UDT Tutorial

Firewall Traversing with UDT

While UDT was originally written for extremely high speed data transfer, there are many other potential benefits from this reliable UDP-based library. One particular usage is to setup reliable connections between machines behind firewalls, especially those NAT firewalls. To meet this requirement, UDT has added the rendezvous connection setup support.

Traditional BSD socket setup process requires explicit server side and client side. To punch NAT firewalls, a common method is to use the SO_REUSEADDR socket option to open two sockets bound to the same port, one listens and the other connects. UDT provides the more convenient rendezvous connection setup, in which there is no server or client, and two users can connect to each other directly.

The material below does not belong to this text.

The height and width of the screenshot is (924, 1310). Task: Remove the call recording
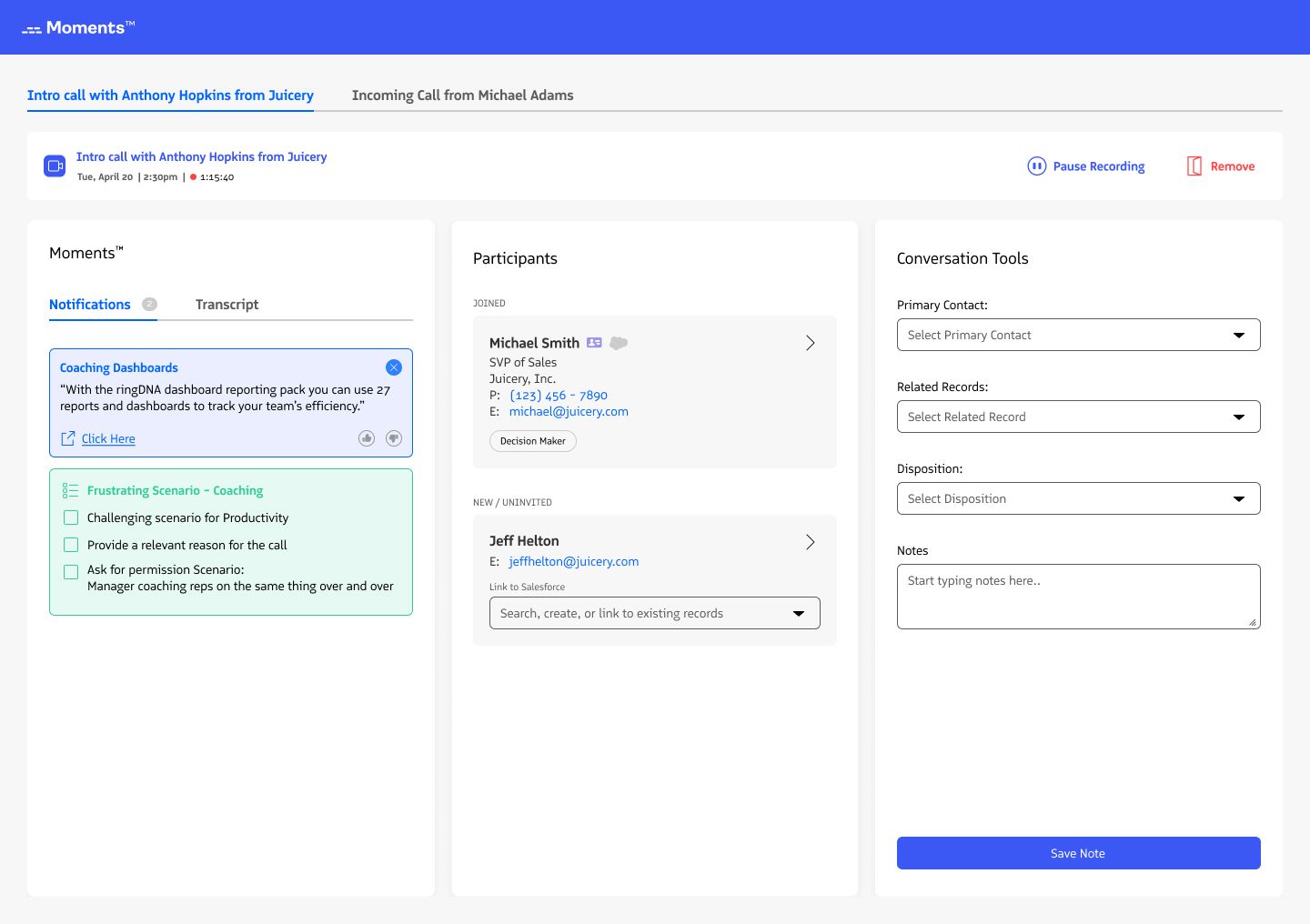1220,166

With UDT, all sockets within one process can be bound to the same UDP port (but at most one listening socket on the same port is allowed). This is also helpful for system administrators to open a specific UDP port for all UDT traffic.

Example: Rendezvous connection setup. (Note that there is no need to set UDT_REUSEADDR here because it is true by default.)

UDTSOCKET u;
...

bool rendezvous = true;
UDT::setsockopt(u, 0, UDT_RENDEZVOUS, &rendezvous, sizeof(bool));
UDT::bind(u, &known_addr, sizeof(known_addr));
UDT::connect(u, &peer_addr, sizeof(peer_addr));

Finally, note that UDT does not automatically traverse any types of firewalls. It just provide a convinient API and applications may still need to finish more work, such as a name server for NAT.